A sanctuary, in its original meaning, is a sacred place, such as a shrine. By the use of such places as a haven, by extension the term has come to be used for any place of safety. This secondary use can be categorized into human sanctuary, a safe place for people, such as a political sanctuary; and non-human sanctuary, such as an animal or plant sanctuary.

Religious sanctuary 
Sanctuary is a word derived from the Latin , which is, like most words ending in , a container for keeping something in—in this case holy things or perhaps cherished people (/).  The meaning was extended to places of holiness or safety, in particular the whole demarcated area, often many acres, surrounding a Greek or Roman temple; the original terms for these are temenos in Greek and fanum in Latin, but both may be translated as "sanctuary".  Similar usage may be sometimes found describing sacred areas in other religions. In Christian churches sanctuary has a specific meaning, covering part of the interior, covered below.

## [EXTRACTED ENTRIES]

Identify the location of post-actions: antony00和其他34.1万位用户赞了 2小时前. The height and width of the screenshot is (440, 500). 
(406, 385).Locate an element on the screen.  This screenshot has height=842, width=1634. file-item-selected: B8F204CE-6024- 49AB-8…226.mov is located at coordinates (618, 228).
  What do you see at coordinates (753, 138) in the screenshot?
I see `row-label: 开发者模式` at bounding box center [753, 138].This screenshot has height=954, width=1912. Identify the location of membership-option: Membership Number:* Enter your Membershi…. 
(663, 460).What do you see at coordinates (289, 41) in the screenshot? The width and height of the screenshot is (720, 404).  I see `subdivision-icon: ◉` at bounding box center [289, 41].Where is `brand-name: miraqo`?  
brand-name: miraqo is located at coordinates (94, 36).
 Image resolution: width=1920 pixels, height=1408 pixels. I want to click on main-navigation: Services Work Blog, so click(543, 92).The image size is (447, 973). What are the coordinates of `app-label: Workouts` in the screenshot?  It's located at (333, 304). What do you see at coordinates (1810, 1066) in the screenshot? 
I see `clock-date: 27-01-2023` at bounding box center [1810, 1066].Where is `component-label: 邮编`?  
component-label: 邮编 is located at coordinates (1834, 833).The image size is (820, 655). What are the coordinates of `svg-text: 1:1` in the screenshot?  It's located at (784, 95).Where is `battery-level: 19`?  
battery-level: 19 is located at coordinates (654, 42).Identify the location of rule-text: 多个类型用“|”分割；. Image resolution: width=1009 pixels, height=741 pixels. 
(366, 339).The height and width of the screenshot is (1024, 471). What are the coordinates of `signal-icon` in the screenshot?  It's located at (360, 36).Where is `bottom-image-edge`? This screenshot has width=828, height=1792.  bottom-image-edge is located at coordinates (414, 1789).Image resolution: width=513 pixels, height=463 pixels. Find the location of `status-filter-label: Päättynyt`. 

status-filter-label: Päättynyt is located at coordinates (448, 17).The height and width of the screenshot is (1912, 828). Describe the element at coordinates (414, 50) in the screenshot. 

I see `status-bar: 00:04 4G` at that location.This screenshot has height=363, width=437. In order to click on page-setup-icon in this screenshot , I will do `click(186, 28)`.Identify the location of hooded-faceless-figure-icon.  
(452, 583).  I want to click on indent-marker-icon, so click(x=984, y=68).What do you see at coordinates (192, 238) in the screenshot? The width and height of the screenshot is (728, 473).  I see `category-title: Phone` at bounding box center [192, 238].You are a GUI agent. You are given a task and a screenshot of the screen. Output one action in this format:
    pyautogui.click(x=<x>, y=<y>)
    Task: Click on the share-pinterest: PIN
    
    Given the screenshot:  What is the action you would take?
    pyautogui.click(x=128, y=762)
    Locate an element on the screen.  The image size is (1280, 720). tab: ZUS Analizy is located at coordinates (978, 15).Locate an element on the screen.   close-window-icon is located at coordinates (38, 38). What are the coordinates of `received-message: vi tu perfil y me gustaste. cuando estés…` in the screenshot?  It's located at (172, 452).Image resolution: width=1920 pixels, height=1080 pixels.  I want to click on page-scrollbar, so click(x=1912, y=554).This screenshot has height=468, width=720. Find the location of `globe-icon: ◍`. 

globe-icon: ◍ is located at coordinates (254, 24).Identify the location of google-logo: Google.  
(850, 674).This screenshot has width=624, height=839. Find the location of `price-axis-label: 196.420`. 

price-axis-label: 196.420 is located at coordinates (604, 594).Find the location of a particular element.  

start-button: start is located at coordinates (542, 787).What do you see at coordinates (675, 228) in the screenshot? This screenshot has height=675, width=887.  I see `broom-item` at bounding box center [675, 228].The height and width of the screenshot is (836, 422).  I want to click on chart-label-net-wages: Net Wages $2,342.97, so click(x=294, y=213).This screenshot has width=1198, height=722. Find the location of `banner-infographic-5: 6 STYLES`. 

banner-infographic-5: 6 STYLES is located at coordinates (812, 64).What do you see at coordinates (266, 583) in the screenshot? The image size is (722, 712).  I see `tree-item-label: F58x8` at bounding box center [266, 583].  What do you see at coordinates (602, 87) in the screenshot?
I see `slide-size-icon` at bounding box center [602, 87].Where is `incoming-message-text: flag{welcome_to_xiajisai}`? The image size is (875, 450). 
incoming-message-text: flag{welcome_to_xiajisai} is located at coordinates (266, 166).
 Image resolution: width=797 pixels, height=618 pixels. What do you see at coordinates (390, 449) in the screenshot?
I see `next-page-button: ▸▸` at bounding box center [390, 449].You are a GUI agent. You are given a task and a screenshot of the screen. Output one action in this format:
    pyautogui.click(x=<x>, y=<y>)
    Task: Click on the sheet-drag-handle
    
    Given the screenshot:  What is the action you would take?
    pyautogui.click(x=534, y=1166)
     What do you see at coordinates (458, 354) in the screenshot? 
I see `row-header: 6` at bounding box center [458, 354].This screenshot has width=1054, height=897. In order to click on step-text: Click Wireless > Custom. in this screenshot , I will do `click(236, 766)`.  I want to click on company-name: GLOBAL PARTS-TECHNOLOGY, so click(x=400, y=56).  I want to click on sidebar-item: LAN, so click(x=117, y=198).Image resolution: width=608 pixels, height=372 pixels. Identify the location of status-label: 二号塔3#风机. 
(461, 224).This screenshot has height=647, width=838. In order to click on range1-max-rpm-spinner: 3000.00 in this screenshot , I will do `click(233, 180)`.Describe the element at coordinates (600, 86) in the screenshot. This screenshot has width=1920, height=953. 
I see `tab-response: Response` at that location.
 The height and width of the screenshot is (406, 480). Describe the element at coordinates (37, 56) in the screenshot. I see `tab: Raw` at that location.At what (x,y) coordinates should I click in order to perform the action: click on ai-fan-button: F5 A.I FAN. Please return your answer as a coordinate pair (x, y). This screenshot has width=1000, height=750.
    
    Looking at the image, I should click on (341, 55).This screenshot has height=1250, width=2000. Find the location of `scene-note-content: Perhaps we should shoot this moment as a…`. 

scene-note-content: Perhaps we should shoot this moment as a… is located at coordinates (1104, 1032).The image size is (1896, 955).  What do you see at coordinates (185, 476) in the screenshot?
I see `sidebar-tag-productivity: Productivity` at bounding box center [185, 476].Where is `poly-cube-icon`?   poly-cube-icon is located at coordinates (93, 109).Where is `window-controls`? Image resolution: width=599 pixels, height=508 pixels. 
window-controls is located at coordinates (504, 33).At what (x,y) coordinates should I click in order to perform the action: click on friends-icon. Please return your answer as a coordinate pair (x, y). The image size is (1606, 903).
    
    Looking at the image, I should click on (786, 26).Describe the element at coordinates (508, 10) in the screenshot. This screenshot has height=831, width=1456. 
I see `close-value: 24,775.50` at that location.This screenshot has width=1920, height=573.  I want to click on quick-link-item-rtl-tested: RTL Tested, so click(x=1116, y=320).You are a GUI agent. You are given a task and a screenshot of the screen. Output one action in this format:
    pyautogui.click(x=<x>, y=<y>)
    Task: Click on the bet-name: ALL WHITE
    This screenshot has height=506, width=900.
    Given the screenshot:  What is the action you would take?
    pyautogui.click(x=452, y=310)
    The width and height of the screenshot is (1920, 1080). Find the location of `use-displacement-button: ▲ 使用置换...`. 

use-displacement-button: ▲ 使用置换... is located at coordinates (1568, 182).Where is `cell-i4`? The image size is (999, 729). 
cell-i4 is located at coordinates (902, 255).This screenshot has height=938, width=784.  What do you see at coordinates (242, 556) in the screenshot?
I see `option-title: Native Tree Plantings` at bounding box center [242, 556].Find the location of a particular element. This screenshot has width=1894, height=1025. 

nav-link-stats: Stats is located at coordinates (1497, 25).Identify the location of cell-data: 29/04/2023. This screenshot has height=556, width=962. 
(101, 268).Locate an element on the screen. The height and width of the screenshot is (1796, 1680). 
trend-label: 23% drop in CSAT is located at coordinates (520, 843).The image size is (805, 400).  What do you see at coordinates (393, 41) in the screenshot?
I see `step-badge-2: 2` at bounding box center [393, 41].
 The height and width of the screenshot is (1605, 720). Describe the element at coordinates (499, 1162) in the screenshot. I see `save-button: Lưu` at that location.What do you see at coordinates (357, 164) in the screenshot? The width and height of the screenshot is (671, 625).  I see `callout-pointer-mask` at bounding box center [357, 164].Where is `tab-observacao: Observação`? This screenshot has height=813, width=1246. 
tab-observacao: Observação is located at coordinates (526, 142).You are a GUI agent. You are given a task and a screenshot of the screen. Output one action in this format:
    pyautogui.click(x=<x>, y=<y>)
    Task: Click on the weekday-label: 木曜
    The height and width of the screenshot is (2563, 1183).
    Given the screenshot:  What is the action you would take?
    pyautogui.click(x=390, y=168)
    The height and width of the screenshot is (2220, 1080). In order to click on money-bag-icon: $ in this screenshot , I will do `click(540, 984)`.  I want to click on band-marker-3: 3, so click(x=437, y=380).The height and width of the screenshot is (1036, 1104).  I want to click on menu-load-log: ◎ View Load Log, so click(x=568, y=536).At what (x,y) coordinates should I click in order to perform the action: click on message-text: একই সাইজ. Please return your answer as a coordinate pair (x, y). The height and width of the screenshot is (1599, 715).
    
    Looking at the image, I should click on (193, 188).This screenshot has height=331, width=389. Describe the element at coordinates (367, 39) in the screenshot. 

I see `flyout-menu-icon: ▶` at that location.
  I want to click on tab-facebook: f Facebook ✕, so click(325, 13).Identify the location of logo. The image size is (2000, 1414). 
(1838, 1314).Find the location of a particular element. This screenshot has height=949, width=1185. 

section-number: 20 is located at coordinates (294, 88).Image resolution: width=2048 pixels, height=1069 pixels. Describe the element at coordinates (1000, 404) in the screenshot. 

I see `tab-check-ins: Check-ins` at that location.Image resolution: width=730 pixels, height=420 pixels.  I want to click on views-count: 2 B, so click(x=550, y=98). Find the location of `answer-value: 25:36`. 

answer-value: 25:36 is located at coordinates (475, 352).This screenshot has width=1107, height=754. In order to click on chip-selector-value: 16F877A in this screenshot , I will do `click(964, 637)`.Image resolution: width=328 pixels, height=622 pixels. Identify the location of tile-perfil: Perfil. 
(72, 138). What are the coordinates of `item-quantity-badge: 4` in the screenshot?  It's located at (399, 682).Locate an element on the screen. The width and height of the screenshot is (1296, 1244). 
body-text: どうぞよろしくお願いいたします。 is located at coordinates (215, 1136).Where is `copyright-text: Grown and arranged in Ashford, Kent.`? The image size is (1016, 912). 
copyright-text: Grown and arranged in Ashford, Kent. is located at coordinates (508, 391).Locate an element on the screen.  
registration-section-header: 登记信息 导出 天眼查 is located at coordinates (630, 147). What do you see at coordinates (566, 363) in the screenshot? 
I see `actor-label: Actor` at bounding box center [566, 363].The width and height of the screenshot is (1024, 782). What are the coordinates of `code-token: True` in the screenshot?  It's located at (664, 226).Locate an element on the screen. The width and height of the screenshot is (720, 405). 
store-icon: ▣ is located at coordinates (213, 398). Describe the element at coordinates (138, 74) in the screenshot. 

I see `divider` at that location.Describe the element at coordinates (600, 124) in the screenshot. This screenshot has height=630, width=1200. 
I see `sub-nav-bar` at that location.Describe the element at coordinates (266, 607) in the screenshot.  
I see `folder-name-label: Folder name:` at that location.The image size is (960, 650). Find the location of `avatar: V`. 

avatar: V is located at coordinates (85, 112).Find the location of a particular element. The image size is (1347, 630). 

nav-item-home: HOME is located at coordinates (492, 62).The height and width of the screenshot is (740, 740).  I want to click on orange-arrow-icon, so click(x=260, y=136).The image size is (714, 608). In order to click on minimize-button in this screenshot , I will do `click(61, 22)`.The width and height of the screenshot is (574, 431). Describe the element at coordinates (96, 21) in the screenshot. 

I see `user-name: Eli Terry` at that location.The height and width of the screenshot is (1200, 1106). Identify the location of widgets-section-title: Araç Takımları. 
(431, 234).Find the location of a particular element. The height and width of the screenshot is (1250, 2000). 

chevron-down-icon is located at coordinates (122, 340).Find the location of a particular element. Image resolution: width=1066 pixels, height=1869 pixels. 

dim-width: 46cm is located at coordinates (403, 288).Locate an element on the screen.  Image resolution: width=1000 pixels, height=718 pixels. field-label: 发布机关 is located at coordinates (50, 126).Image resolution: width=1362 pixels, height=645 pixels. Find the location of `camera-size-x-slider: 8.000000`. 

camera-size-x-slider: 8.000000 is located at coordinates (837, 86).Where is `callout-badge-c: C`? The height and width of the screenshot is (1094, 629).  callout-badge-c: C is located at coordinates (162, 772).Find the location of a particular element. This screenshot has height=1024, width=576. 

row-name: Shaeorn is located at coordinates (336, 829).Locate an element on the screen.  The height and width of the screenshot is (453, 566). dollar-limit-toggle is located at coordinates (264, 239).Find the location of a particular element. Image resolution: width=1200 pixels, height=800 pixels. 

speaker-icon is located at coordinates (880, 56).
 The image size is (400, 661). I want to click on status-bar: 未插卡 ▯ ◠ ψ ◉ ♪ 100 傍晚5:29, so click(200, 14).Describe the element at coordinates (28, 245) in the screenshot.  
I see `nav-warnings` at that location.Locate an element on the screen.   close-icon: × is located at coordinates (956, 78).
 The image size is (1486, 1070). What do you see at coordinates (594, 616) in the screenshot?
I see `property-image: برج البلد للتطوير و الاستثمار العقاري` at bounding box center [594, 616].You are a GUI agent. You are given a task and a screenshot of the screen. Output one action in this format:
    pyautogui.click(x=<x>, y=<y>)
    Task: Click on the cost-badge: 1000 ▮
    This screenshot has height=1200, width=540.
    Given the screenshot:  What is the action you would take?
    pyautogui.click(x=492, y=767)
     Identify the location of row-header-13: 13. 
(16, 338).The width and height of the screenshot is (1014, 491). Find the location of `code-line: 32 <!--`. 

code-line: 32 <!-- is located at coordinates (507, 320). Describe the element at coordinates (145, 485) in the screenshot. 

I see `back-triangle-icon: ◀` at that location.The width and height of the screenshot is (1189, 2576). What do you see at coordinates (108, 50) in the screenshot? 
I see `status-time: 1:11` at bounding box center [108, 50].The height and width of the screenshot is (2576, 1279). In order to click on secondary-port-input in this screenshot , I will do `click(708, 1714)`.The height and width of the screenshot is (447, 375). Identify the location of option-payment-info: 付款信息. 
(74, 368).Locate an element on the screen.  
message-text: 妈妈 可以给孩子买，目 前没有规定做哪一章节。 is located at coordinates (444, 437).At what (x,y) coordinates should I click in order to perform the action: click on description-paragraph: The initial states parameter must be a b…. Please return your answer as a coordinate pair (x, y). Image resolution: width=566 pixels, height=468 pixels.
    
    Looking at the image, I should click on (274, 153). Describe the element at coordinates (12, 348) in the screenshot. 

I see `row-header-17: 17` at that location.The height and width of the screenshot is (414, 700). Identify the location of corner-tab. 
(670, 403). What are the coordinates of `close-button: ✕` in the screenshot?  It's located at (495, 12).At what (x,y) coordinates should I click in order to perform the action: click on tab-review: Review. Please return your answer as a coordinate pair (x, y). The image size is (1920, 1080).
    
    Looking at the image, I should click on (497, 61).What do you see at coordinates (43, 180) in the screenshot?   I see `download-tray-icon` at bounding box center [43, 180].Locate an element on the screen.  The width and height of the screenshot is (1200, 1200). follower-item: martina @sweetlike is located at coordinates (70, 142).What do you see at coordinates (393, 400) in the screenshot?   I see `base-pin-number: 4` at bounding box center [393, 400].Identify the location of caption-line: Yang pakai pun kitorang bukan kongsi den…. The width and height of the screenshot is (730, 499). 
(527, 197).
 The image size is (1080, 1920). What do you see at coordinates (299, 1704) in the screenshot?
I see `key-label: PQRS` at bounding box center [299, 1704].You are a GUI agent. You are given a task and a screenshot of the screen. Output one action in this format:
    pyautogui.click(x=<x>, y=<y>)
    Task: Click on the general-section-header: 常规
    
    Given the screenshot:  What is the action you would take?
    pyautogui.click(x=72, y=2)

## [ASSIGNMENT]
Summarize the text about sanctuaries in two sentences. The entries have no connection to the text about sanctuaries.

## [RESPONSE BELOW]
A sanctuary originally meant a sacred place such as a shrine, and because such places served as havens, the term came to mean any place of safety, whether for people or for animals and plants. The word comes from Latin, and its meaning was extended to holy or safe places, notably the demarcated area around a Greek or Roman temple, called temenos in Greek and fanum in Latin.